Environmental Conditions ◽

Environmental Variables ◽

Intensity Change ◽

Prediction Algorithm ◽

Hybrid Features ◽

Distribution Features ◽

Intensity Changes ◽

Change Prediction

Tropical cyclone (TC) motion has an important impact on both human lives and infrastructure. Predicting TC intensity is crucial, especially within the 24 h warning time. TC intensity change prediction can be regarded as a problem of both regression and classification. Statistical forecasting methods based on empirical relationships and traditional numerical prediction methods based on dynamical equations still have difficulty in accurately predicting TC intensity. In this study, a prediction algorithm for TC intensity changes based on deep learning is proposed by exploring the joint spatial features of three-dimensional (3D) environmental conditions that contain the basic variables of the atmosphere and ocean. These features can also be interpreted as fused characteristics of the distributions and interactions of these 3D environmental variables. We adopt a 3D convolutional neural network (3D-CNN) for learning the implicit correlations between the spatial distribution features and TC intensity changes. Image processing technology is also used to enhance the data from a small number of TC samples to generate the training set.
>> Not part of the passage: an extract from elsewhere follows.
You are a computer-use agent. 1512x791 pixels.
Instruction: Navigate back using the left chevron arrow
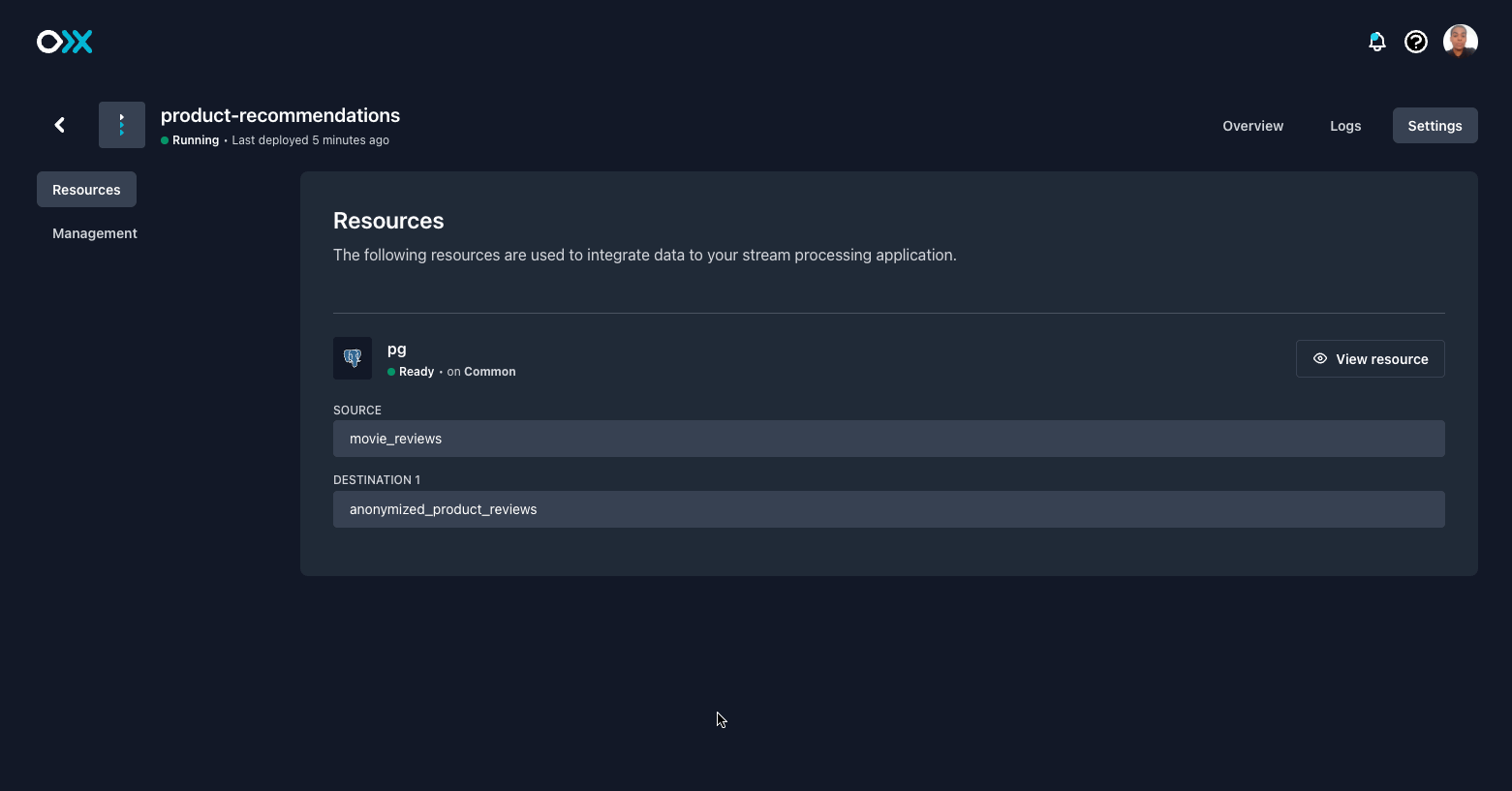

Considering the instantaneous 3D status of a TC, we extract deep hybrid features from TC image patterns to predict 24 h intensity changes. Compared to previous studies, the experimental results show that the mean absolute error (MAE) of TC intensity change predictions and the accuracy of the classification as either intensifying or weakening are both significantly improved. The results of combining features of high and low spatial layers confirm that considering the distributions and interactions of 3D environmental variables is conducive to predicting TC intensity changes, thus providing insight into the process of TC evolution.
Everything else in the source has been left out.